↓
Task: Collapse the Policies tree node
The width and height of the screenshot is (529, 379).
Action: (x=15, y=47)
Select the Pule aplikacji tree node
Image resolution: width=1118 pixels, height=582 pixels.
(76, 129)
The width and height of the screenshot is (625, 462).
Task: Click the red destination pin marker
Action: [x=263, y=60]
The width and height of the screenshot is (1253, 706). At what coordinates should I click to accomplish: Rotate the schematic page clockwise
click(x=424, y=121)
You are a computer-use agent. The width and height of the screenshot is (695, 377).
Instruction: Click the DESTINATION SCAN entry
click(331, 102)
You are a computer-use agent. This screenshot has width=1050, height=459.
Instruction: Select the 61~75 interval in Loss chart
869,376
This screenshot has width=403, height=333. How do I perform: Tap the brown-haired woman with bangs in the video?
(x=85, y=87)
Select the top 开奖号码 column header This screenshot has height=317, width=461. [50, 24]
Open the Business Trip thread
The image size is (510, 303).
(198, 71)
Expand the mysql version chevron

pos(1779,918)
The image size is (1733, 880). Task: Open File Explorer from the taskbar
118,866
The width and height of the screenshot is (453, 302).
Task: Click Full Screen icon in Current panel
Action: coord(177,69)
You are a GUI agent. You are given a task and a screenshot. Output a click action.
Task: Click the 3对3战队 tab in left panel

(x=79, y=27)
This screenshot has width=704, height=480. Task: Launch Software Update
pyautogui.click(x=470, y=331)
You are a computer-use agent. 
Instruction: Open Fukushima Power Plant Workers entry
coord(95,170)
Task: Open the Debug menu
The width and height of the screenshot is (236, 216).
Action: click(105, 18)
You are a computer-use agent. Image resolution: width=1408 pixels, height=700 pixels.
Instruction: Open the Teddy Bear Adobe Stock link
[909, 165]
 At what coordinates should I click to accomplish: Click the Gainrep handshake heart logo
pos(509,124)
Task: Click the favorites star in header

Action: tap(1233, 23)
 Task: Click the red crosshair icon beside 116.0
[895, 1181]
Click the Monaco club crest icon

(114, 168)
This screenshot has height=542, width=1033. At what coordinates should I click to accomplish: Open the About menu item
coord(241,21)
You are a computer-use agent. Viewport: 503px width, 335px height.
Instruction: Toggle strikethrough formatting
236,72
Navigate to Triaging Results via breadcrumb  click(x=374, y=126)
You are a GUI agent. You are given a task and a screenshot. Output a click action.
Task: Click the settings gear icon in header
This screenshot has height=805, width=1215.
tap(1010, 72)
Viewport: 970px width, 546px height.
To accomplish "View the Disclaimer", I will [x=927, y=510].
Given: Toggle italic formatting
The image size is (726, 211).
↑
#### [任务目标]
将上面条目中从包含“Select the Pule aplikacji tree node”的那一行起，到包含“Action: [x=263, y=60]”的那一行为止（首尾两行都算在内），整理成一个JSON字符串列表，每行对应一个字符串，空行不计。

#### [回答]
[
  "Select the Pule aplikacji tree node",
  "Image resolution: width=1118 pixels, height=582 pixels.",
  "(76, 129)",
  "The width and height of the screenshot is (625, 462).",
  "Task: Click the red destination pin marker",
  "Action: [x=263, y=60]"
]